Na
Praça Oswaldo Cruz, ali no começo da Paulista, a moça bonita e
simpática queria conversar comigo. Perguntei qual era o assunto.
Unicef. Eu não queria. Ainda assim, ela agradeceu sorrindo.
Sobre
outros assuntos eu poderia sim conversar com ela, mas sobre dar
esmolas via Unicef não. Não, eu não queria dar nem entrar nem
falar de um sistema quarterizado de arrecadação e entrega de
donativos e outras ajudas. Que a fome no mundo não dependia de migalhas esparsas, mas de 2 ou 3 bombas H a menos testadas por ano, a ONU bem sabia.
No
Viaduto Pedroso o rapaz de calça e camisa pretas vinha pela calçada
em minha direção. Roupas bem-arrumadas, cabelos curtos e penteados,
uns 30 anos de idade, veio chegando e, sem parar, me perguntou se
podia falar comigo sobre Jesus Cristo. Eu disse que não podia. Ele
então me desejou que Deus me mandasse pro Inferno. Eu respondi Amém
nóis tudo.
Menos
pior, porque ele poderia ter me mandado diretamente, ele mesmo, em seu próprio nome, e
isto seria pior, porque sem intermediários. No caso, eu ao menos
estou nas mãos de Deus… Tudo bem, sei que Deus é cruel até com
os crentes, imagina com os increntes. Mas, enfim, vai saber quando
Ele terá tempo de se ocupar de mim, tão longe das Suas vistas, e
ainda via desejo de outrem tão minúsculo e insignificante.
Menos
pior também porque ele poderia ter me mandado (ou pedido para me
mandarem) para os quintos do Inferno. Ou para as profundezas do
Inferno. Mas não, apenas desejou que eu fosse mandado para o Inferno,
assim, genericamente. E isso é bem menos pior, porque, de repente,
eu posso ficar ali logo no começo, num bairro chamado Limbo. Porque
lá pelos quintos do Inferno me parece que é um gelo só e mais lá
no fundo, é quente demais, além de ser muito próximo do chefe. Um
friozão de vez em quando, como esses 7º negativos que peguei na montanha, feriadão passado, ou um calorzão
daqueles de janeiro ali na Praia, até que são bons, de vez em
quando. Mas eternamente, não tem tatu que aguente.
E,
pensando bem, se Deus quiser atender ao desejo lá do seu crente
maleducado do Vd.Pedroso, é bem provável que Ele, na ausência de
exata especificação, me mande para o Limbo, porque é um lugar
destinado aos não-pecadores incréus, uma categoria de gente que,
modestamente, acho que me pode ser atribuída. É um lugar razoável,
porque longe dos dois Chefes: o do Mal e o do Bem. Os gramados são
sempre verdes e bem-aparados, as ruas são limpas, não tem
algazarra, o problema é que você nunca deixará de ser você pra
toda vida. É um lugar sem esperança. Mas a contrapartida positiva é
que não tem hierarquia (não tem Chefe, é um lugar onde você é
esquecido), ao contrário do Paraíso, onde os gramados também são
verdes e bem-cuidados, mas é difícil chegar perto do Chefe, por
causa da legião de puxa-sacos e de cargos disputáveis. E ainda, todos santos e,
hipocritamente, desejando que você se dê bem na vida eterna. Acho
que não vale a pena trocar a desesperança não supervisionada pela
quimera de virar arcebispo e conseguir ao máximo um posto de vigário
numa paróquia de terceira.
Minha
paciência para ouvir e retrucar pode ser infinita. Ou ínfima.
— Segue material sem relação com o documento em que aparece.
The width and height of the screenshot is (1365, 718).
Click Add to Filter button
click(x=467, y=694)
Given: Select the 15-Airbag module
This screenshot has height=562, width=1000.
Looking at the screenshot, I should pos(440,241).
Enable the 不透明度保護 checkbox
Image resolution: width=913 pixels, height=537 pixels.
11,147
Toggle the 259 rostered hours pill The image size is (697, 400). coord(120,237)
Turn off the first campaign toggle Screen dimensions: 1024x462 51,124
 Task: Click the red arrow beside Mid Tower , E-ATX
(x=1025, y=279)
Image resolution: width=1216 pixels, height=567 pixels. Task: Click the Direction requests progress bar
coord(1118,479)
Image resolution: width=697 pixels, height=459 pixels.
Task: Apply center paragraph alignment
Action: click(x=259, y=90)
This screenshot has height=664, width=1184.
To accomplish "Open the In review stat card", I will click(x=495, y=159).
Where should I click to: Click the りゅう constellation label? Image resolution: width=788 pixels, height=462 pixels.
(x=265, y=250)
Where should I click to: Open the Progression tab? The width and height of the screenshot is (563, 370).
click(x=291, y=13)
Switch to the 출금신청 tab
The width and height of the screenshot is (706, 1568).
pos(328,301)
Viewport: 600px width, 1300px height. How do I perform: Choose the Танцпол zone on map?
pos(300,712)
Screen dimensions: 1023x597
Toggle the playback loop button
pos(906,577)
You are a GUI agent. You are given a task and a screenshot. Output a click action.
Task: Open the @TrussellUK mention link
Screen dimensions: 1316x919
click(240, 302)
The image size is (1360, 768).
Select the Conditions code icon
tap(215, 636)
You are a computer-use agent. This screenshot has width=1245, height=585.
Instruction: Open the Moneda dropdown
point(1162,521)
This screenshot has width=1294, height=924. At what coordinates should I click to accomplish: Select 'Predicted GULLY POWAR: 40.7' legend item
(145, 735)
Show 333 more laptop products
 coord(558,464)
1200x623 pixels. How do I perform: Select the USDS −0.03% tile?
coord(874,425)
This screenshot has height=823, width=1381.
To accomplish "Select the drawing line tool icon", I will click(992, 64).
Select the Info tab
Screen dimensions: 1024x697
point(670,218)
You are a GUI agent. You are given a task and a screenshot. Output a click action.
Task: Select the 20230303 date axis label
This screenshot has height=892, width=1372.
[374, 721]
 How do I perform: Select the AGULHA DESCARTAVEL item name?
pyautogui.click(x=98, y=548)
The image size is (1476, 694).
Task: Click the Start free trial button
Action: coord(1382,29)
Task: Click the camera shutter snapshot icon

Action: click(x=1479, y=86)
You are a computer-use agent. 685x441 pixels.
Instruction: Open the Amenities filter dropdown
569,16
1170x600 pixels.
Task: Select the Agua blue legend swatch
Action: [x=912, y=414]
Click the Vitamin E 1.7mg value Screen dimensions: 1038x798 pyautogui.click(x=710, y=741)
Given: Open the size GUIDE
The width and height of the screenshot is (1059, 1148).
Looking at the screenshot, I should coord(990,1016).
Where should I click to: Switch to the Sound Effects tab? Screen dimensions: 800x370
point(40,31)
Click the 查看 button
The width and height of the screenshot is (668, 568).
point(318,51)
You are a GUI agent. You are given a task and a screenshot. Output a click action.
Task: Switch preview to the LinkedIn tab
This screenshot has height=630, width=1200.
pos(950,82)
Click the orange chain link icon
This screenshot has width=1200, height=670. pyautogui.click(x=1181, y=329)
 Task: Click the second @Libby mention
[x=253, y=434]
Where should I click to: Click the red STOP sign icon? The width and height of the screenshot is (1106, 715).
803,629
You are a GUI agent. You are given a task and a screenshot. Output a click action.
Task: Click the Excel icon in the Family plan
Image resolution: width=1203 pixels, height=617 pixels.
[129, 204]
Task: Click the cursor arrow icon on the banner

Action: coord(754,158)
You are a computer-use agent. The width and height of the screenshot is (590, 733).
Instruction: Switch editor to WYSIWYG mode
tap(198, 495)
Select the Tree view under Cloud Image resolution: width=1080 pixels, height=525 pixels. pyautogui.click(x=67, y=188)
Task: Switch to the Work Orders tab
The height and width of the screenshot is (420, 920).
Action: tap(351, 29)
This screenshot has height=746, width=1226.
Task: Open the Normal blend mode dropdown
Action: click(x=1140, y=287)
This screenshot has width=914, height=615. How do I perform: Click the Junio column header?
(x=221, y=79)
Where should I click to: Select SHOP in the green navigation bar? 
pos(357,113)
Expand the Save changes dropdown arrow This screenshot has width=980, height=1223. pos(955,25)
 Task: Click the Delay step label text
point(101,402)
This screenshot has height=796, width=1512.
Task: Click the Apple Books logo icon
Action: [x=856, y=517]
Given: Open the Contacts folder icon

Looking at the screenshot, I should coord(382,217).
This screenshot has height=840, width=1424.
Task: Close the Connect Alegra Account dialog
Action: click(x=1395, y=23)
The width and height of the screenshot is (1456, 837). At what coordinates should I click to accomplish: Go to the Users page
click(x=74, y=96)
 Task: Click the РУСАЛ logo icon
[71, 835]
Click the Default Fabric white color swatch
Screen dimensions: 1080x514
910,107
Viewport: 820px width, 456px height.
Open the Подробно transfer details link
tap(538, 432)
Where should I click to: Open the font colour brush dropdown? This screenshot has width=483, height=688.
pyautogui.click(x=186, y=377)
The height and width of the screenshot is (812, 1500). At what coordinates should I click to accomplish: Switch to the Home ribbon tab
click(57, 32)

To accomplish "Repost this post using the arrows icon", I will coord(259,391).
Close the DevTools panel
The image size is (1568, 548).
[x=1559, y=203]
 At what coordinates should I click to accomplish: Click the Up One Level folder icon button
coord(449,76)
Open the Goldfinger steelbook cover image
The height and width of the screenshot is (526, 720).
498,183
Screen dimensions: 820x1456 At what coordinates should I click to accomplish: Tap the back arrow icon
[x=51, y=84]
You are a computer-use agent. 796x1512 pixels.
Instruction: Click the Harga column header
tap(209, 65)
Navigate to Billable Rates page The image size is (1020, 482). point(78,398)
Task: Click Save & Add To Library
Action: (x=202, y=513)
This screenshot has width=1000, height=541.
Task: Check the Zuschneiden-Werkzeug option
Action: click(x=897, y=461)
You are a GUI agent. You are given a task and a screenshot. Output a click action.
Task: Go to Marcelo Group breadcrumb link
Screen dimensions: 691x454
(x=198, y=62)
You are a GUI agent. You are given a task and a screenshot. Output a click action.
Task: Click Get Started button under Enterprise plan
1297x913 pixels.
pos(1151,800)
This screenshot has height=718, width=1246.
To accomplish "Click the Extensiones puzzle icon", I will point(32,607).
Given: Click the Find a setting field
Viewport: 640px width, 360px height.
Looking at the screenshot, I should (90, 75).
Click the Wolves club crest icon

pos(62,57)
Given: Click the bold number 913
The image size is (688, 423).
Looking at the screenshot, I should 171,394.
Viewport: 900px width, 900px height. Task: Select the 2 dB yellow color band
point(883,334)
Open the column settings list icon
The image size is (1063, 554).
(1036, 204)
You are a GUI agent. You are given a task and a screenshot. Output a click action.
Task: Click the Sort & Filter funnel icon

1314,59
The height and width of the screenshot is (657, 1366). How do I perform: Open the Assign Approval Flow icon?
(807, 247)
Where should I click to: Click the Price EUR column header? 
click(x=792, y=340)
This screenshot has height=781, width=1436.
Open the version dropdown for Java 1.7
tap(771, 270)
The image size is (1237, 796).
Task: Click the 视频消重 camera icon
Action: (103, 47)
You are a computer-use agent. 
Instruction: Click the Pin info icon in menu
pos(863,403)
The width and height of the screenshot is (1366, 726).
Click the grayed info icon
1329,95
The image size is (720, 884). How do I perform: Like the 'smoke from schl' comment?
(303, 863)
Depende. É ínfima quando o sujeito vem com uma conversa desesperada
de salvação. Esses jovens do Greenpeace, aqueles outros Hare
krishna, essas mórmons todas bem-arrumadinhas, aqueles
neopentecostais, essas ONG’s em geral, instituições de caridade, contra o câncer... Fico muito impaciente quando
alguém vem todo preocupado querendo salvar o planeta ou minha alma.
Querendo me converter ou me guiar. Quando alguém que não conheço
se mostra tão interessado em meu equilíbrio interior, insistindo em
seus livros e soluções milagrosas. Alguém bem-nutrido vem me
convocar para matar a fome dos famintos. Não tenho a consciência
pesada, não estou desesperado para salvar nada nem ninguém. Nem a
mim. Porque a Salvação vem sempre acompanhada do Desespero. Então
não gosto nem da uma, nem da outra, e vice-versa. Não suporto esse papo interessado. Gosto mesmo é de uma conversa mole.